Hernando Pacific Gnecco

Hernando Pacific Gnecco

Columna: Coloquios y Apostillas

e-mail: hernando_pacific@hotmail.com



Soy “habitante de la calle”: casi todas mis actividades fuera de casa las hago andando a pie o utilizando el transporte público, dándome así una buena “untada de pueblo”. Mi auto muere de tristeza en un garaje; pasean más los perros de mis vecinos. Aprovecho la calle para observar los actos de las gentes; noto la pérdida gradual de las buenas costumbres (esas que cualquier persona realiza sin afectar a los demás o, mejor, beneficiándolos), lo cual arrastra la civilidad a los más profundos erebos. Cuando preparaba esta nota, recibí un artículo de la revista Plaza (Valencia) que firma Javier Carrasco, denominado “El triunfo del arrabal” (lo recomiendo), referente a la pérdida de los modales en España. Si el autor se horroriza por el comportamiento de sus conciudadanos, de Colombia huiría espantado.

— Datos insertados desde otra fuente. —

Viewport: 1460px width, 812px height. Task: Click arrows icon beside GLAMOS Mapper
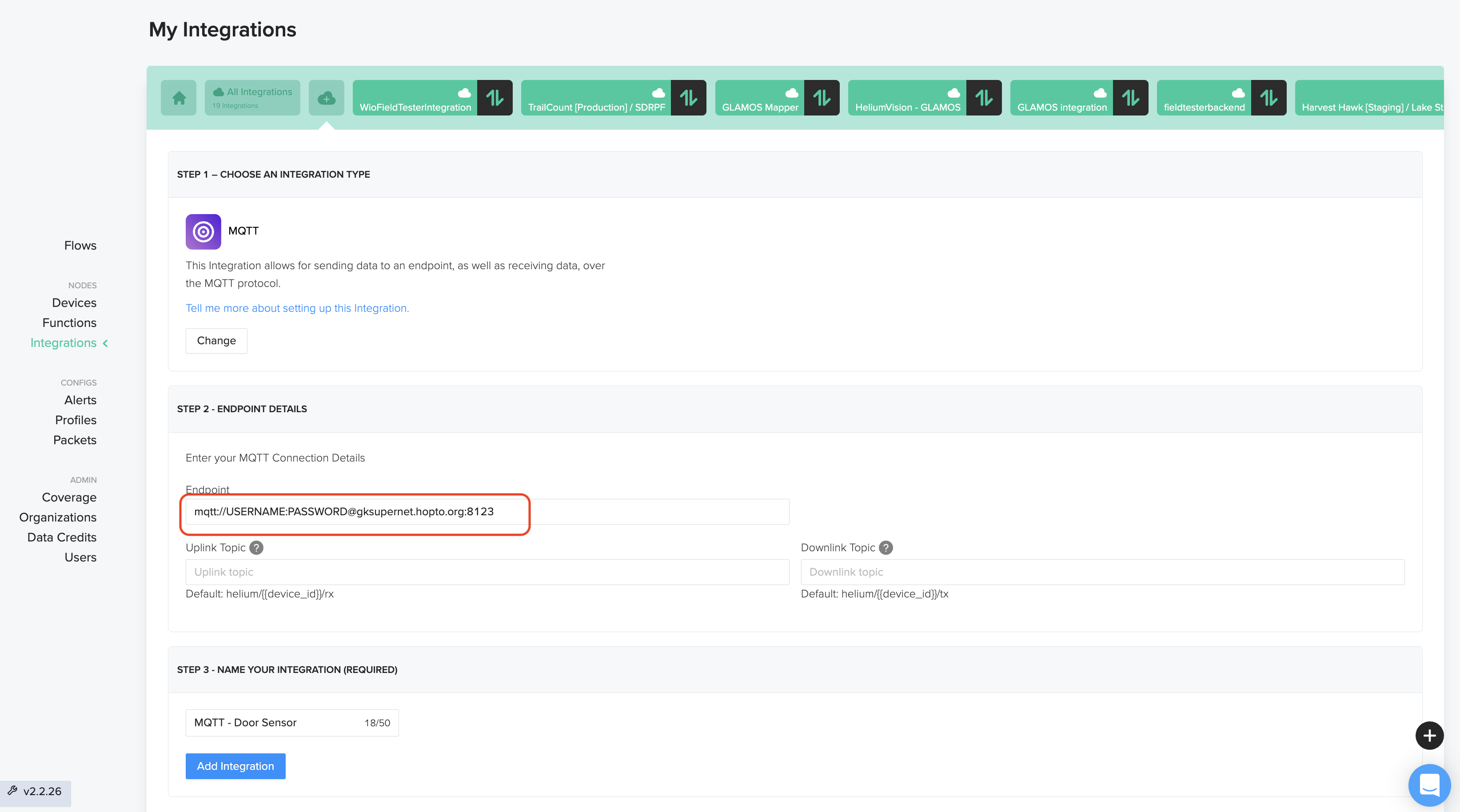(x=822, y=98)
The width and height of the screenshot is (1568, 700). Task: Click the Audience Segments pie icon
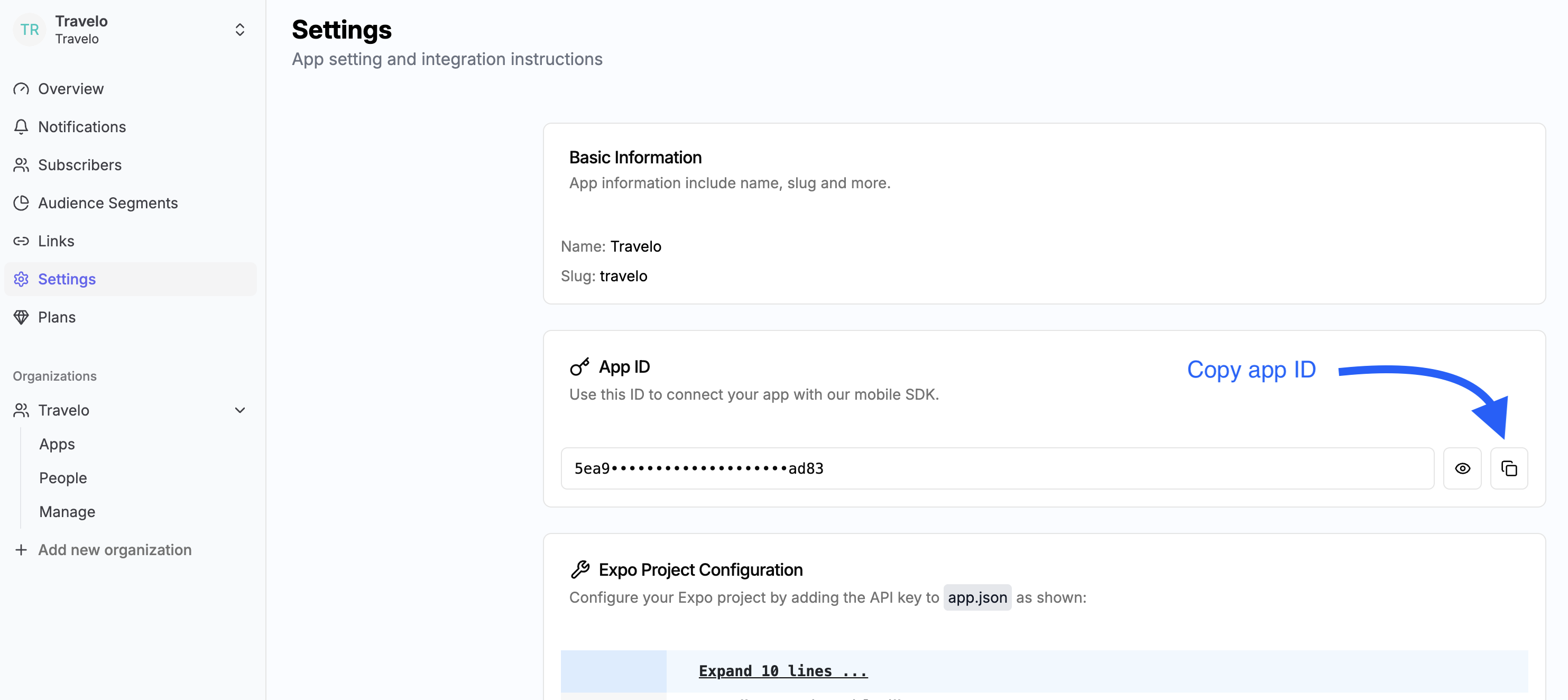(21, 202)
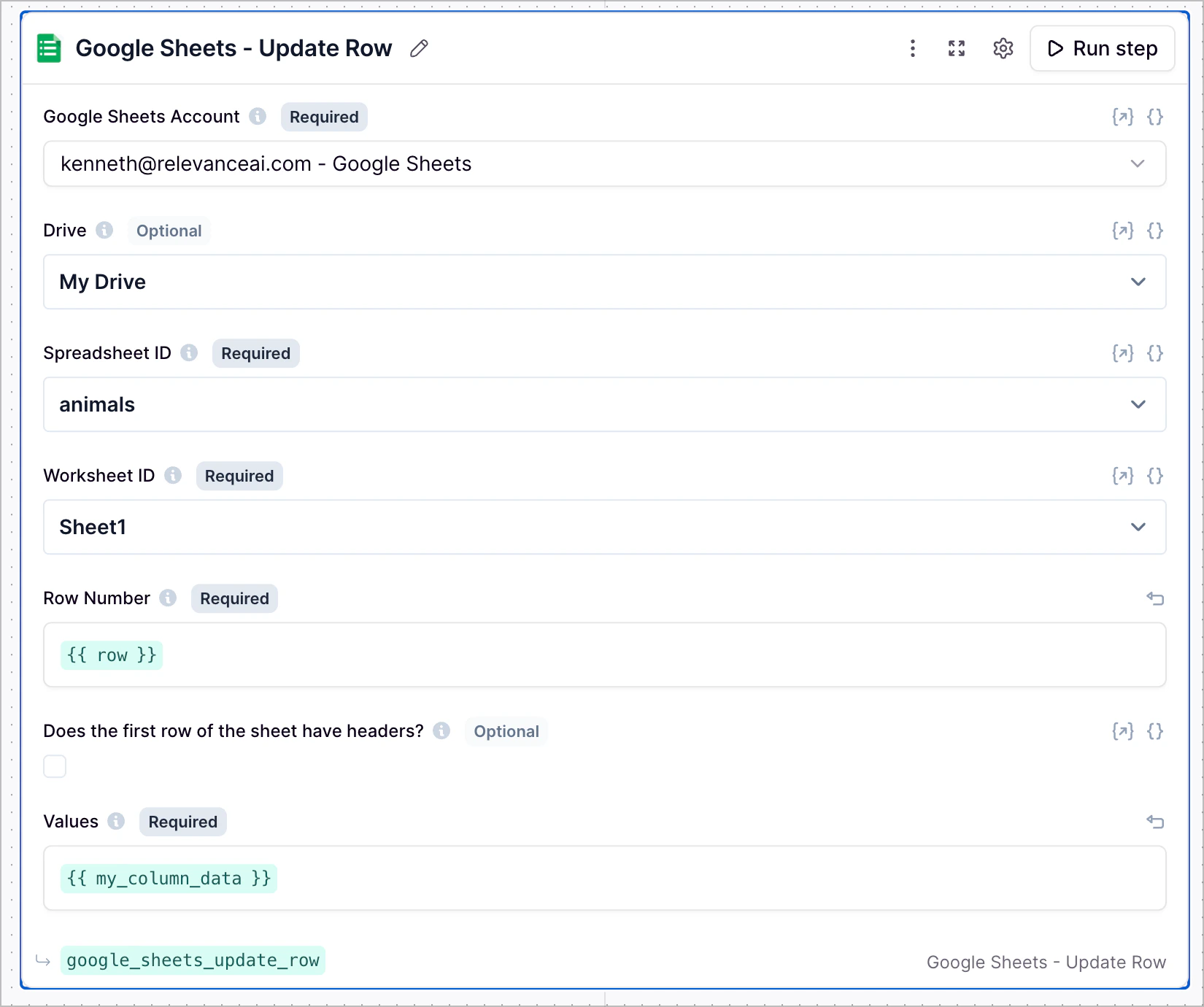Open the step settings gear
The height and width of the screenshot is (1007, 1204).
[1003, 48]
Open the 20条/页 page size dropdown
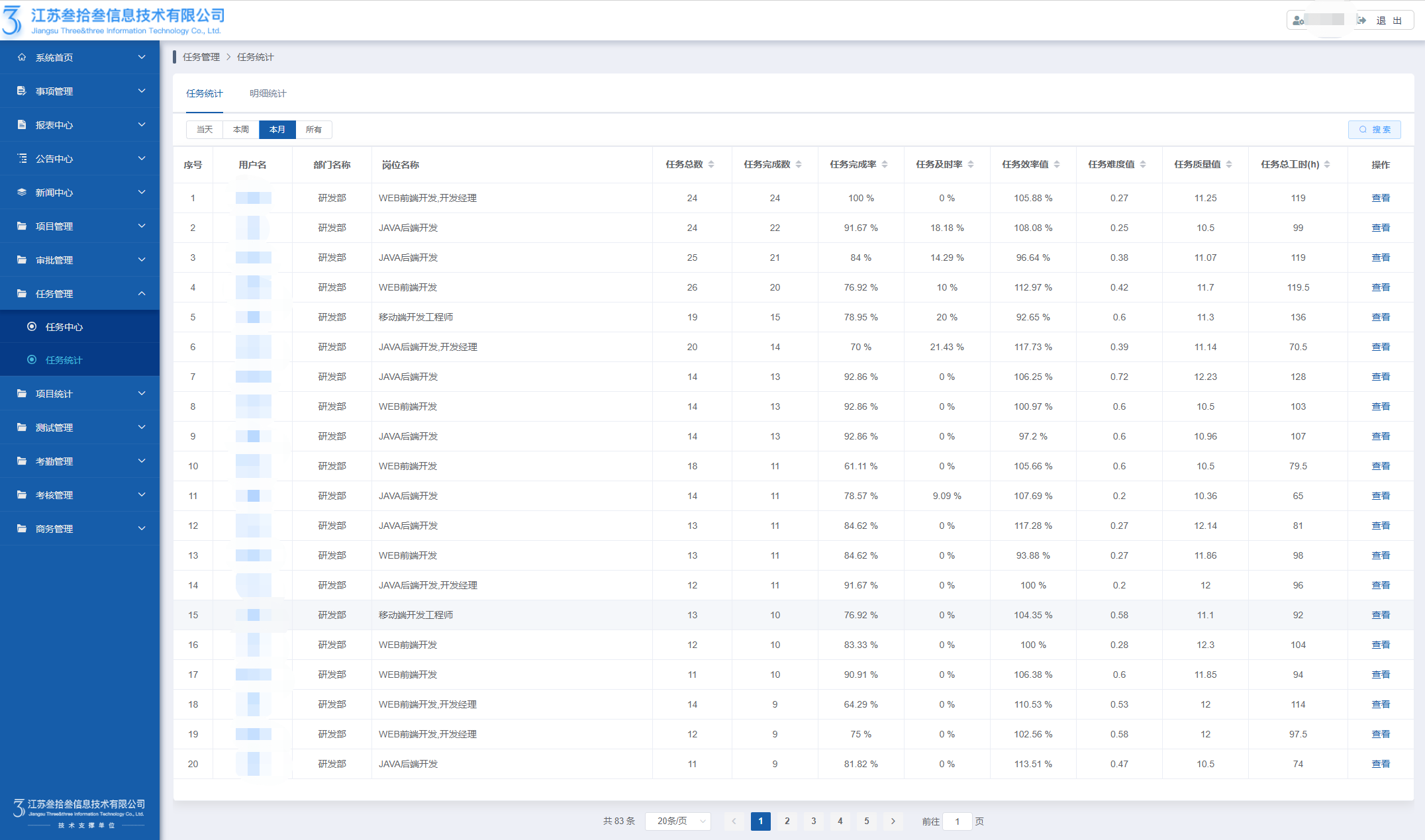1425x840 pixels. click(678, 821)
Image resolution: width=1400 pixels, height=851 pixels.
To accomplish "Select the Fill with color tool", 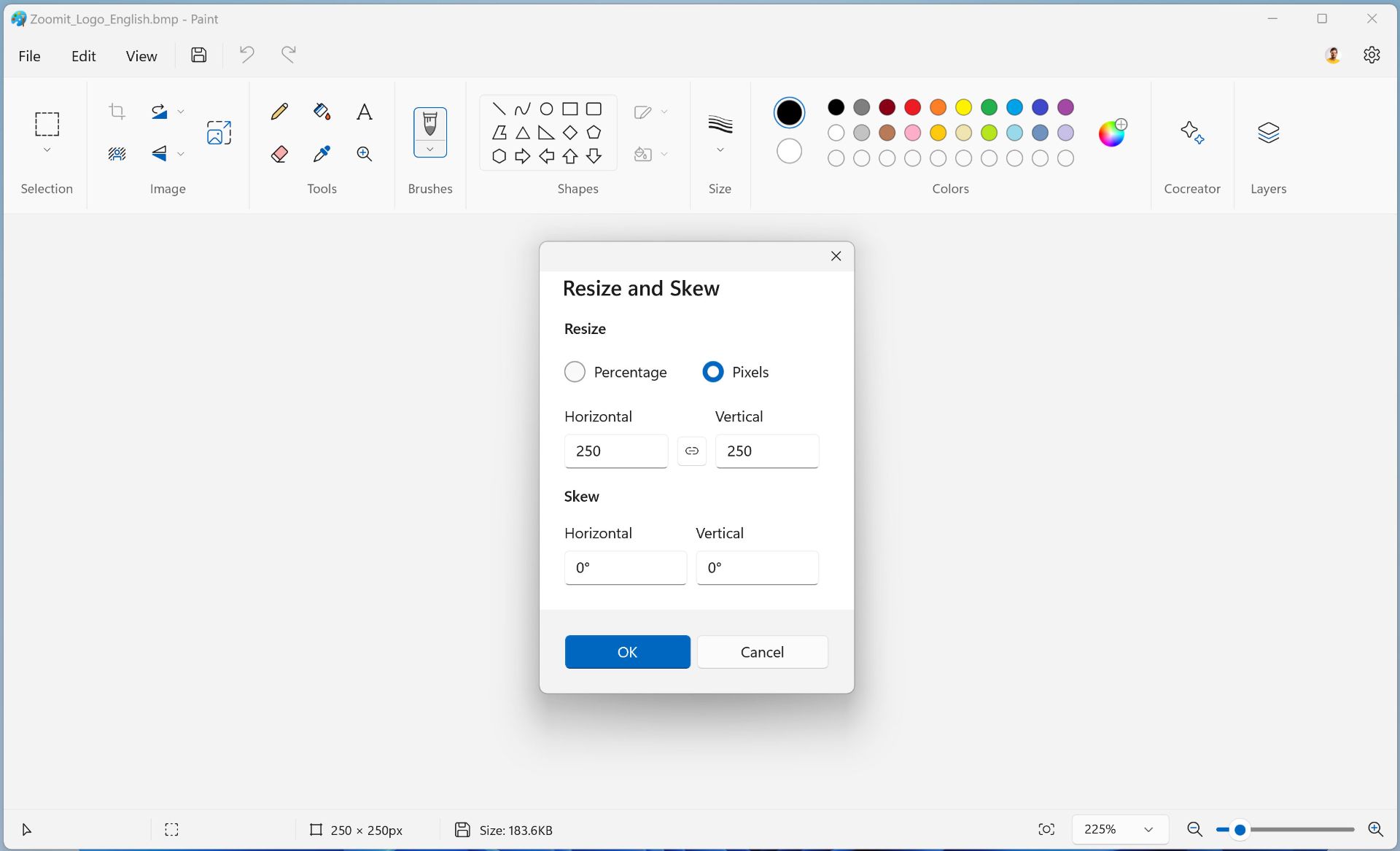I will click(321, 112).
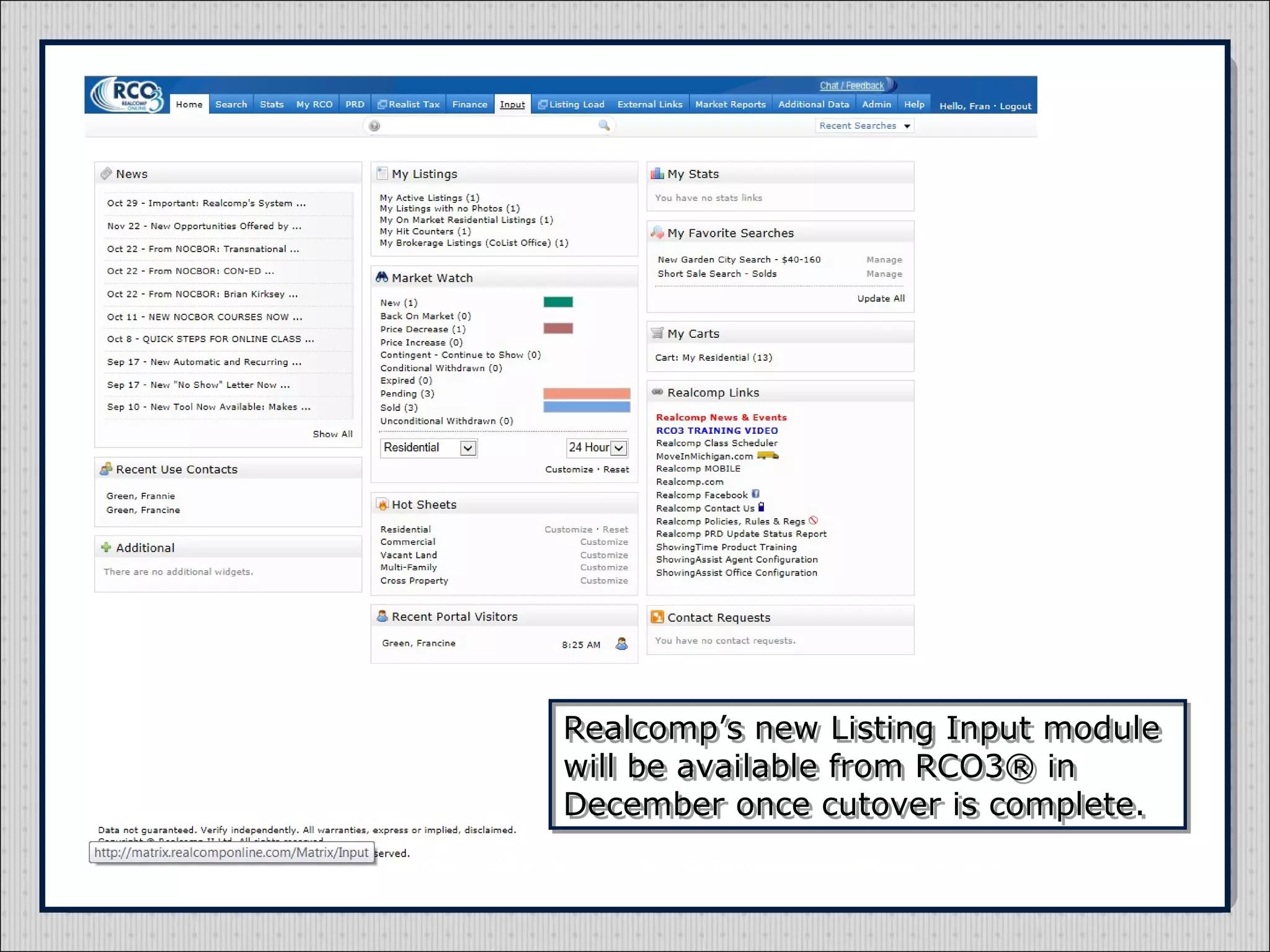Image resolution: width=1270 pixels, height=952 pixels.
Task: Click Show All under News
Action: point(332,434)
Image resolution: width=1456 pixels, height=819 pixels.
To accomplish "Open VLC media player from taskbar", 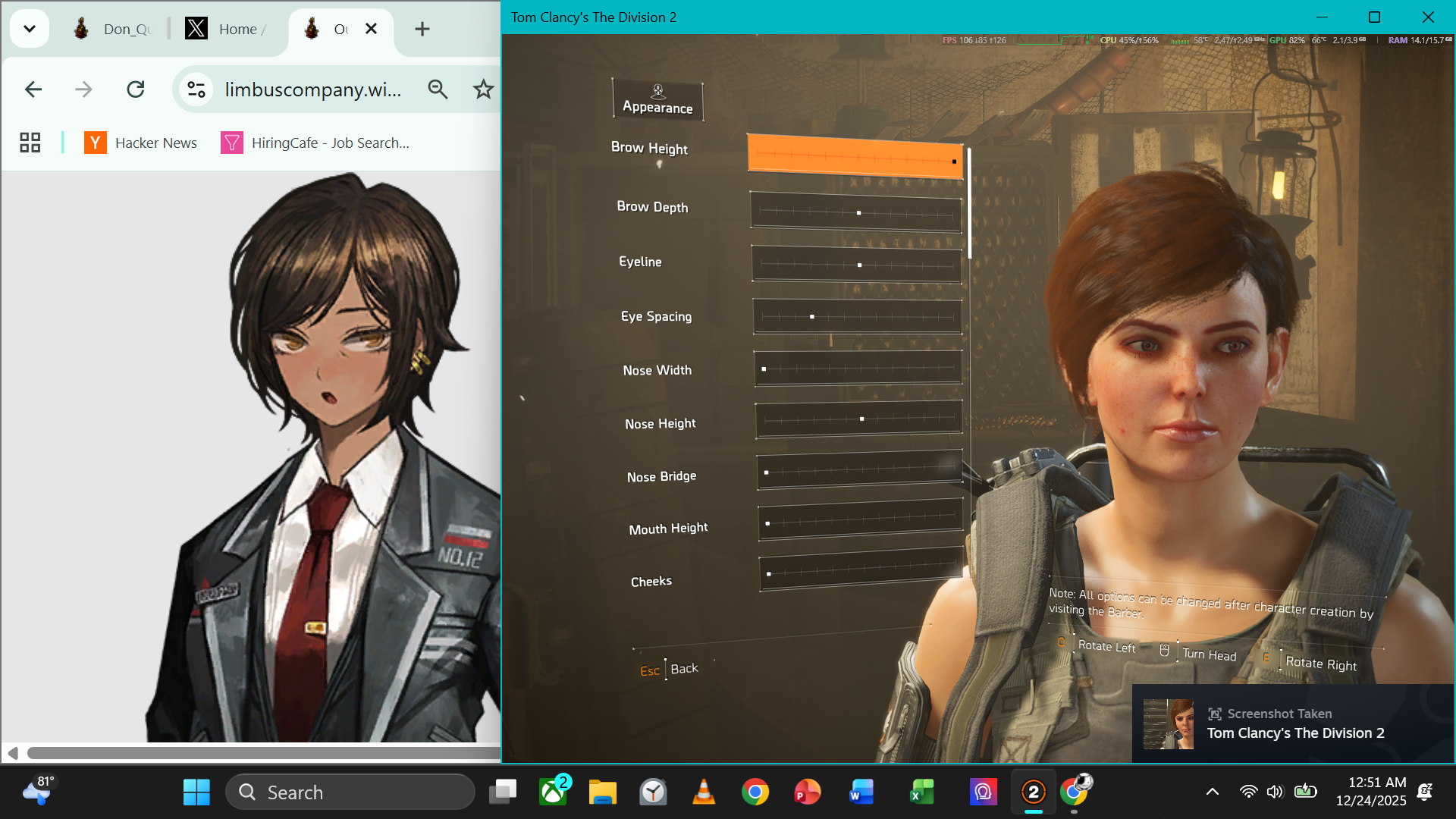I will [x=704, y=792].
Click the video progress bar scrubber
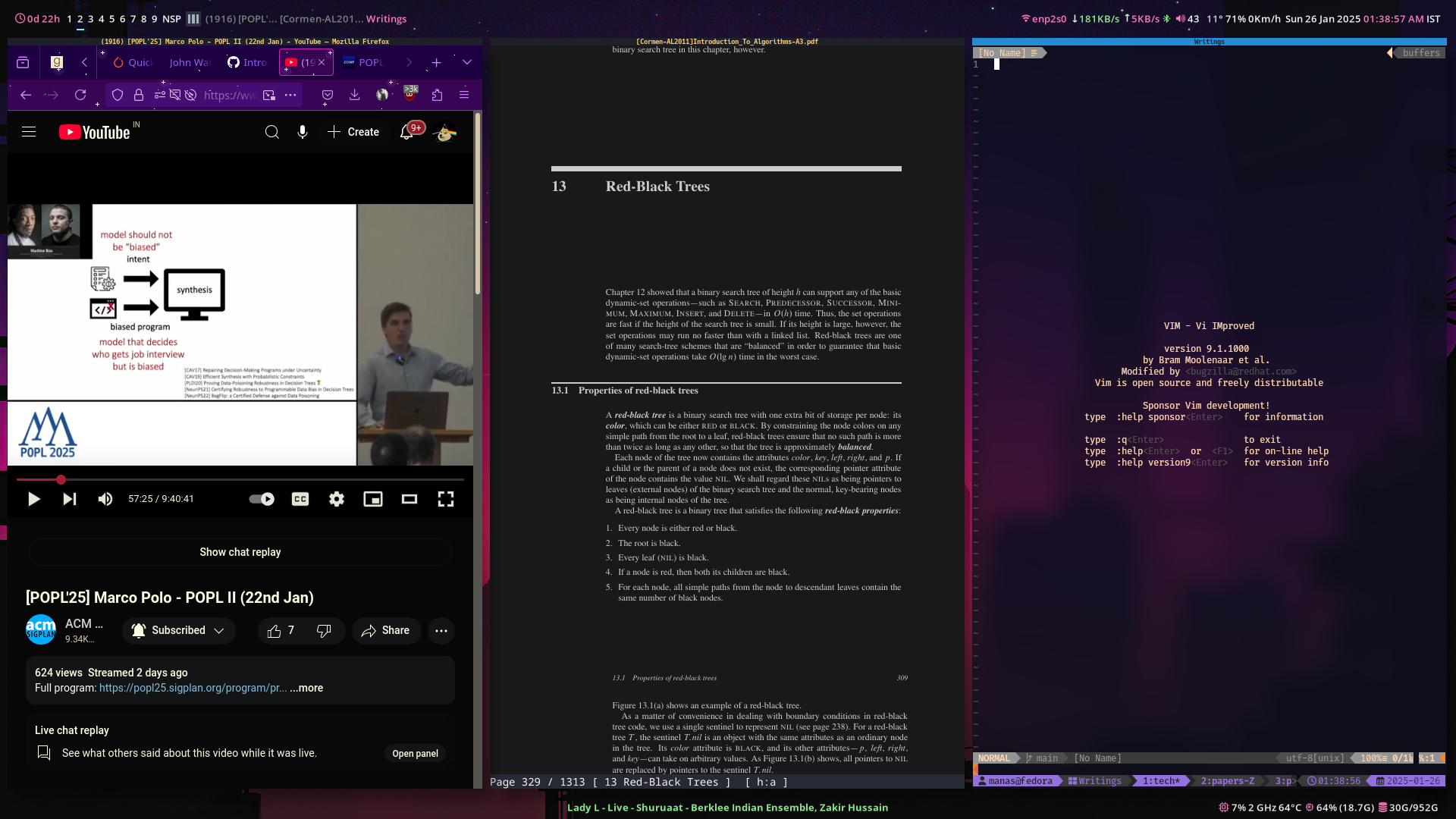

En 2017 escribí para EL INFORMADOR una columna, “Construir al ciudadano”, que trata de la falta de valores y principios de muchos ciudadanos, cuyo comportamiento afecta significativamente a la sociedad. Carrasco, el columnista valenciano, se refiere a la agonía del usted, a la charca de la vulgaridad, a lo chabacano y a la falta de cortesía. Paradójicamente, tenemos a España como ejemplo de civilidad; nos causa grima el comportamiento de la juventud sin orientación efectiva en materia de educación, civismo y respeto: tanto allá como acá, el asunto ha sido lento pero inexorable. Cuando las humanidades cedieron el paso a materias técnicas y “científicas”, el proceso destructivo aceleró corroyendo las bases reales de la educación. ¿Quién se atrevía antes a tutear a una persona mayor, a disparar groserías constantemente, o tener comportamientos patanes? Respetábamos a nuestros padres. Hoy, la educación parece enfocada en sacar científicos o influenciadores que irrespetan a los demás y al entorno. Afortunadamente, hay también muchos jóvenes intachables.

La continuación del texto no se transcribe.